"Kak, udah hampir jam enam lho. Bangun, mandi, terus segera ke masjidnya."
Aku bisa mendengar suara Mama tapi aku agak malas untuk merespons. Aku hanya mengeluarkan suara mirip erangan, sebatas dia tahu aku sudah bangun. Benar-benar malas sekali bergerak dari kasur dan keluar dari selimut. Tempat ini tidak pernah terasa sedingin ini. Biasanya aku nggak butuh selimut tebal yang sudah kugunakan sejak SMP ini setiap kali pulang. Biasanya aku justru tidur sambil membuka jendela meski konsekuensinya aku harus berjibaku dengan kawanan nyamuk sepanjang malam (dan siang). Aku sedang berada di Waktu Indonesia Tengah, satu jam lebih cepat dari waktu Jakarta. Tapi jam tidurku selama seminggu di rumah masih mengikuti waktu Jakarta jadi kupikir nggak masalah kalau aku masih malas-malasan meski jam sudah menunjukkan hampir pukul enam di sini. Belum waktunya bangun. Biasanya aku bangun jam tujuh atau setengah delapan.
"Ah, hari ini kan Lebaran," aku bergumam sambil meraba-raba di sekitar bantal, mencari handphone yang sejak semalam tak berhenti bergetar karena kedatangan banyak sekali notifikasi berisi ucapan selamat Idulfitri. Tidak satupun dari pesan-pesan itu langsung kubaca. Apalagi kubalas.
Sudah jadi kebiasaanku dari tahun ke tahun untuk tidak segera membalas pesan-pesan itu. Bukan karena aku malas (sebenarnya memang sih, hehe), tapi aku tidak ingin memberi kesan bahwa aku tidak punya kerjaan lain selain membalas pesan ucapan selamat Lebaran. Selain itu, karena ucapan Lebaran biasanya diikuti dengan kata-kata permohonan maaf (dan buatku meminta maaf itu adalah perkara serius) jadi aku butuh waktu untuk berpikir.
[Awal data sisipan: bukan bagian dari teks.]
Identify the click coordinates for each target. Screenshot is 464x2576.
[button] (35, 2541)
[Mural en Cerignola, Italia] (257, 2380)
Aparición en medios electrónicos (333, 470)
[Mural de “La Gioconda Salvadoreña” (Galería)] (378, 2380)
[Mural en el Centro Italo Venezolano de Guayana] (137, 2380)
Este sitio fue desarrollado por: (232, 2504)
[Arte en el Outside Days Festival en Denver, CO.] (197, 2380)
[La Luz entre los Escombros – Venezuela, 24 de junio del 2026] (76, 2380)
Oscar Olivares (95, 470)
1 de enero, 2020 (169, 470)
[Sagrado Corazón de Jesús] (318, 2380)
Pesan yang kubalas itu dari siapa? Apakah aku pernah melakukan kesalahan-kesalahan tertentu yang menyakiti hatinya selama setahun terakhir? Apakah kita cukup banyak menghabiskan waktu bersama selama setahun terakhir? Apakah kita cukup banyak mengobrol selama setahun terakhir? Kalau semuanya negatif, aku tidak perlu buru-buru membalas pesan itu karena hampir pasti mereka juga mengirim ucapan selamat dan permintaan maaf itu hanya formalitas saja. Broadcast message. Buatku itu tidak terkesan tulus sama sekali.
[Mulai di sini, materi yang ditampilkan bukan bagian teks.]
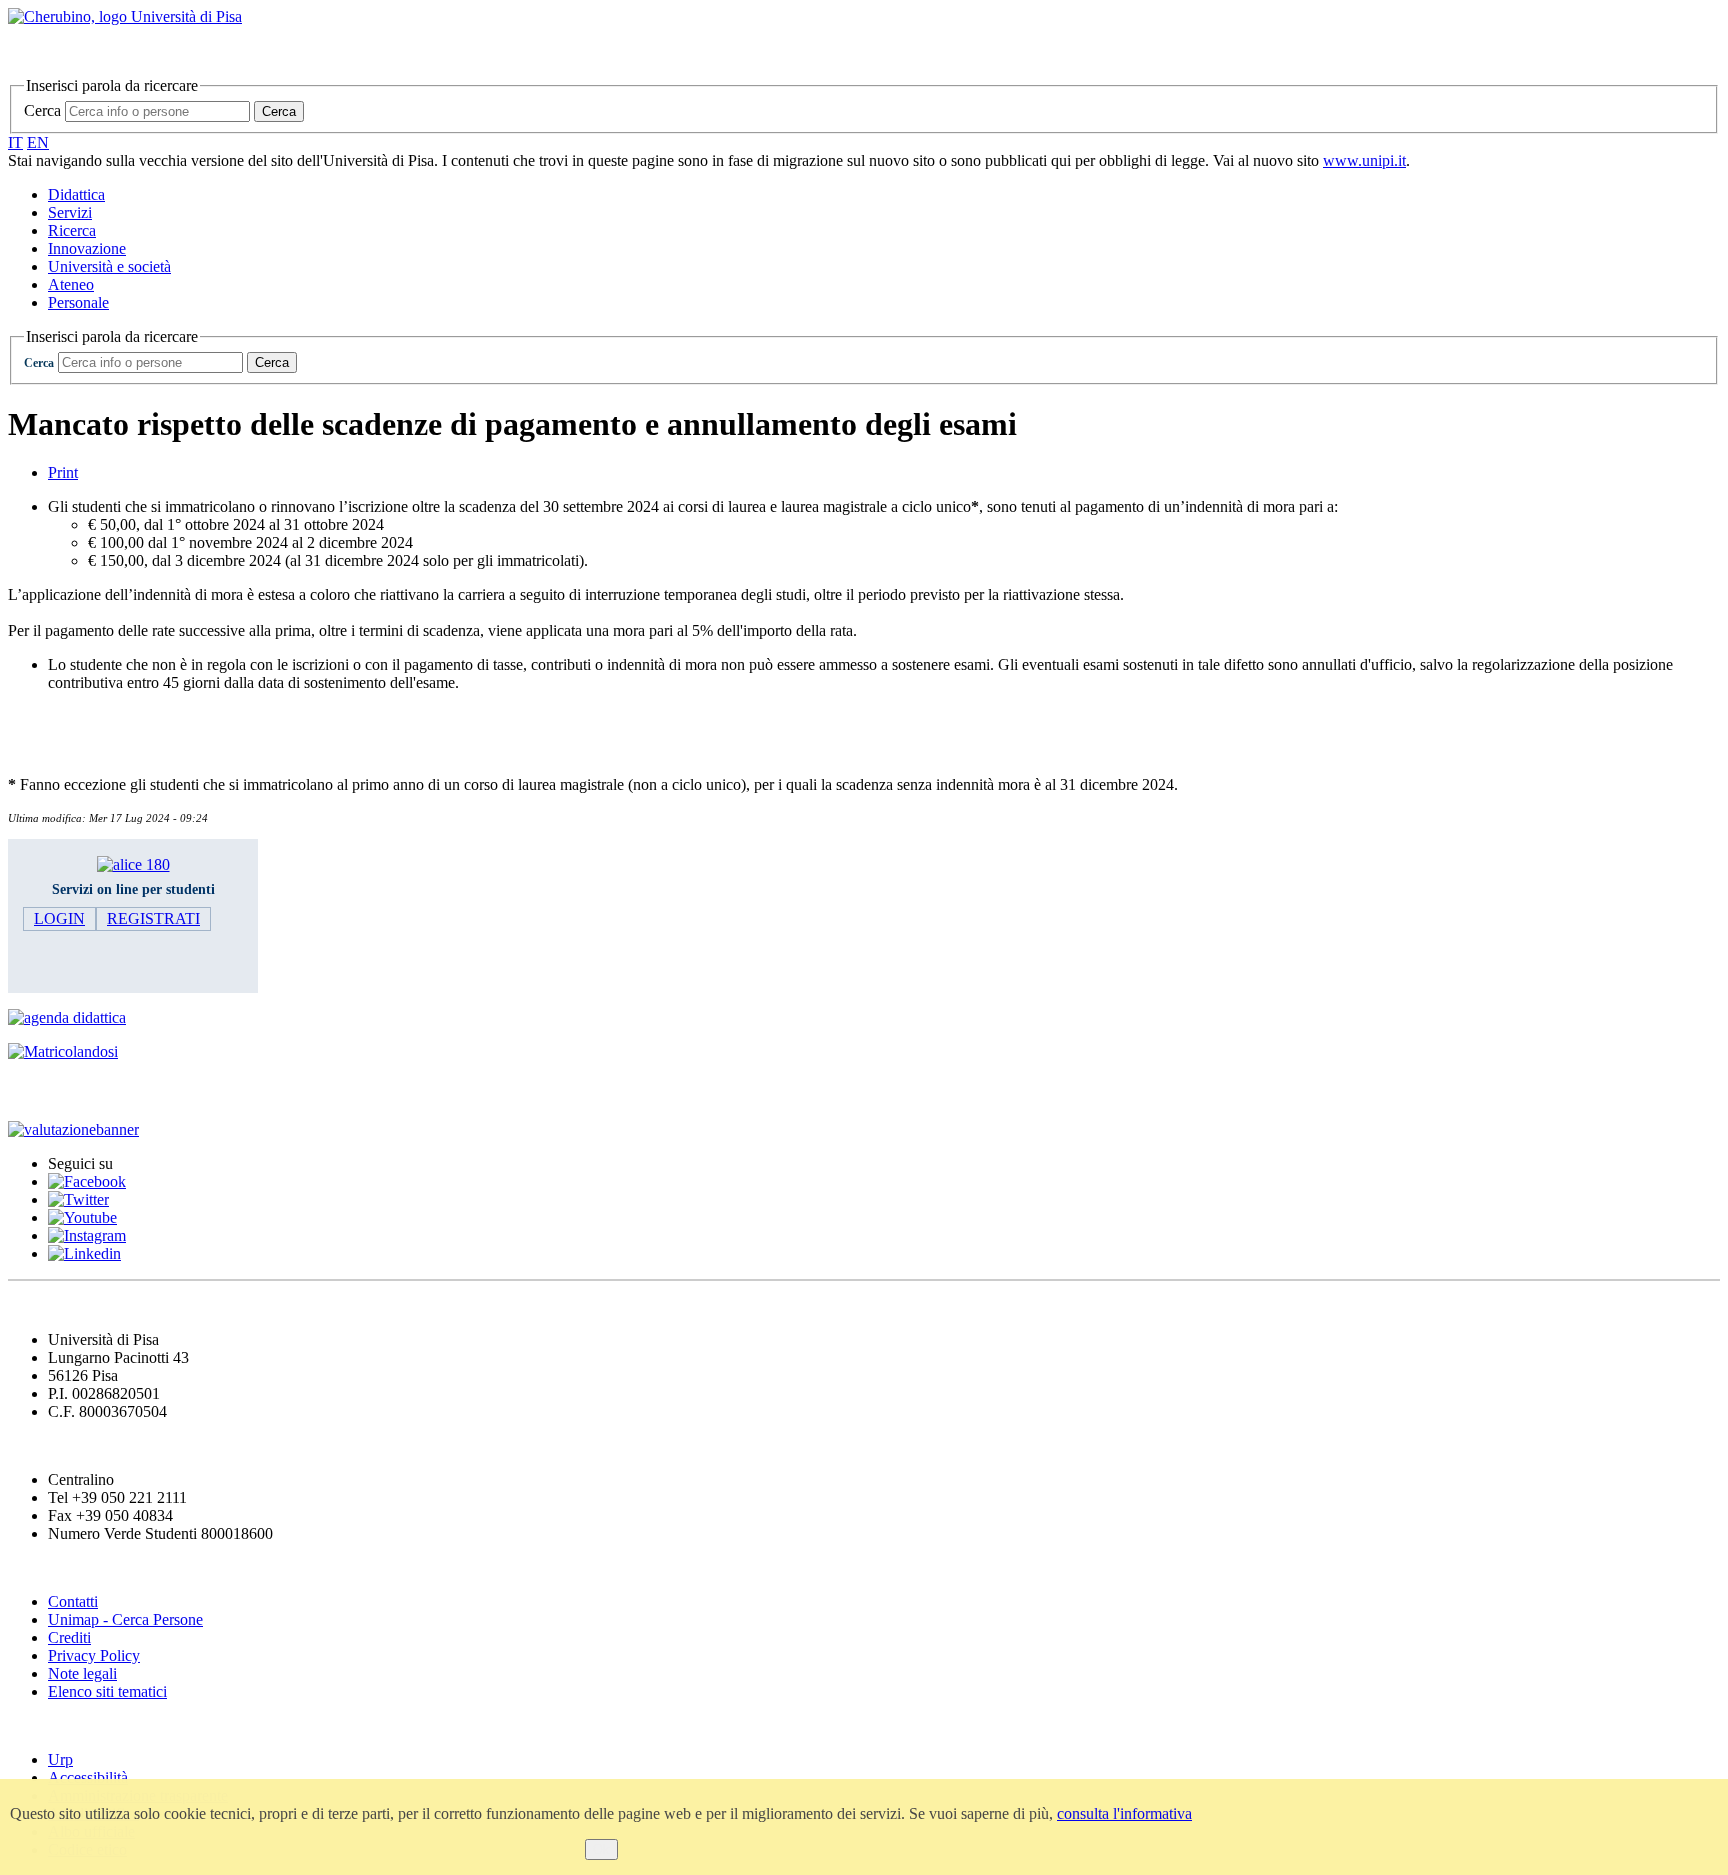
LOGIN (59, 918)
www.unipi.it (1364, 160)
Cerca (42, 110)
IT (15, 142)
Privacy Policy (94, 1655)
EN (38, 142)
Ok (601, 1849)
"Kak!" Mama berteriak lagi dan dari suaranya dia terdengar lebih tegas dari yang tadi.
"Iya! Iya! Kakak bangun!" balasku sambil menguap lebar dan menggeliat. Aku akan bercumbu dengan kasur ini lagi nanti setelah pulang dari masjid. Sekarang sebaiknya aku mandi dulu.
Lebaran di 2019 dan dua sampai tiga tahun sebelumnya sudah tidak terasa meriah lagi. Aku merasa orang-orang mulai menyikapi Hari Lebaran sebagai perayaan formalitas saja yang dilakukan setiap tahun. Seperti upacara bendera Senin pagi di sekolah dulu. Sebagian besar sudah terlihat malas-malasan. Dekorasi kampung tidak lagi semeriah waktu aku masih remaja. Setiap tahunnya ritual salam-salaman terasa hambar. Penuh dengan wajah-wajah palsu yang punya pikiran yang sama: "Habis ini, ya kita gunjing lagi. Ghibah lagi."
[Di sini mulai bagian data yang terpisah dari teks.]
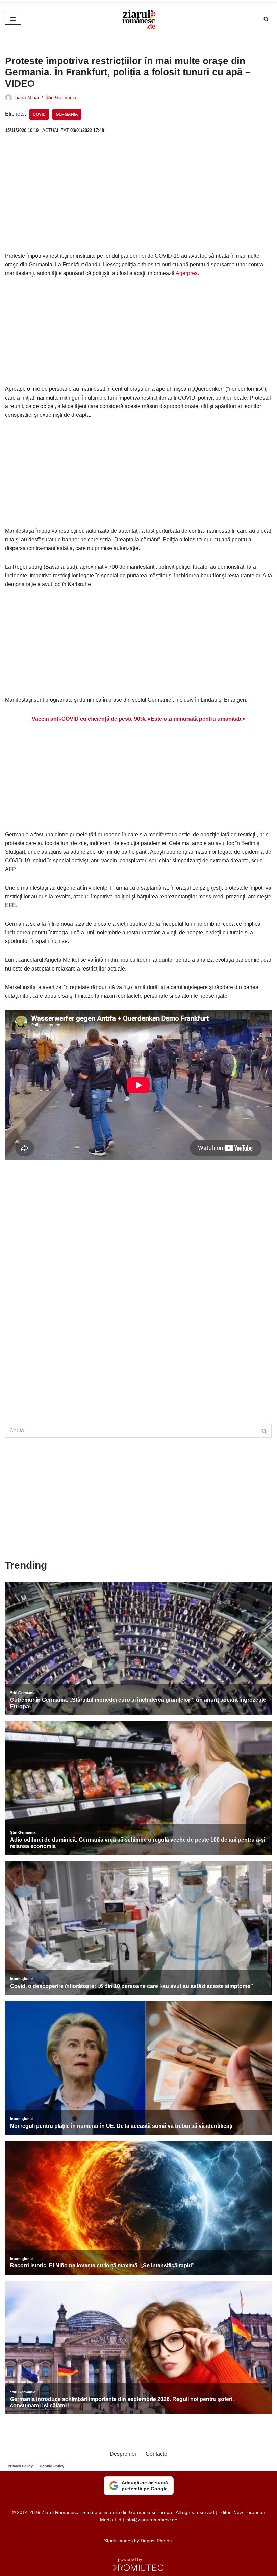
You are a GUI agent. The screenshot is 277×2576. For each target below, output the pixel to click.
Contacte (156, 2454)
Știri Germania (61, 97)
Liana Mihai (26, 97)
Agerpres (187, 273)
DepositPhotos (156, 2540)
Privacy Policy (20, 2466)
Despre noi (123, 2454)
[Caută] (266, 18)
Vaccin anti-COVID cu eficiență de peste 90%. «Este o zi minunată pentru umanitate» (139, 719)
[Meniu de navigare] (13, 19)
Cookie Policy (52, 2466)
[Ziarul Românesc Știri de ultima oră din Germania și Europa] (138, 18)
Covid (39, 114)
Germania (67, 114)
Ya oke. Aku juga begitu kok. Maafin. Mumpung lagi Lebaran.
Orang-orang yang bersemangat untuk begadang buat mendekor kampung sekarang sudah menua. Sudah tidak bersemangat seperti dulu. Sementara generasi penerus mereka usianya masih terlalu muda dan terlalu sibuk dengan gadget mereka. Tak ada lagi adegan mengetuk pintu satu rumah ke rumah lain untuk minta sumbangan buat mendekor kampung. Tak ada lagi adegan memotong bendera kertas dua hari sebelum Lebaran (yang biasanya jadi agenda yang paling kutunggu-tunggu). Sekarang semuanya terasa hambar.
Sekali lagi.
Sebenarnya aku lebih memilih diam di kamar, mendengarkan lagu-lagu patah hati atau nonton Netflix seharian. Meski rasanya tak bijak (dan tak akan dapat izin dari Mama) tapi inilah yang aku butuhkan daripada menghadapi wajah-wajah palsu itu. Aku tahu mereka. Aku kenal seperti apa mereka. Aku kenal orang-orang di kampung ini dan semakin mereka tua, semakin buruk perangainya.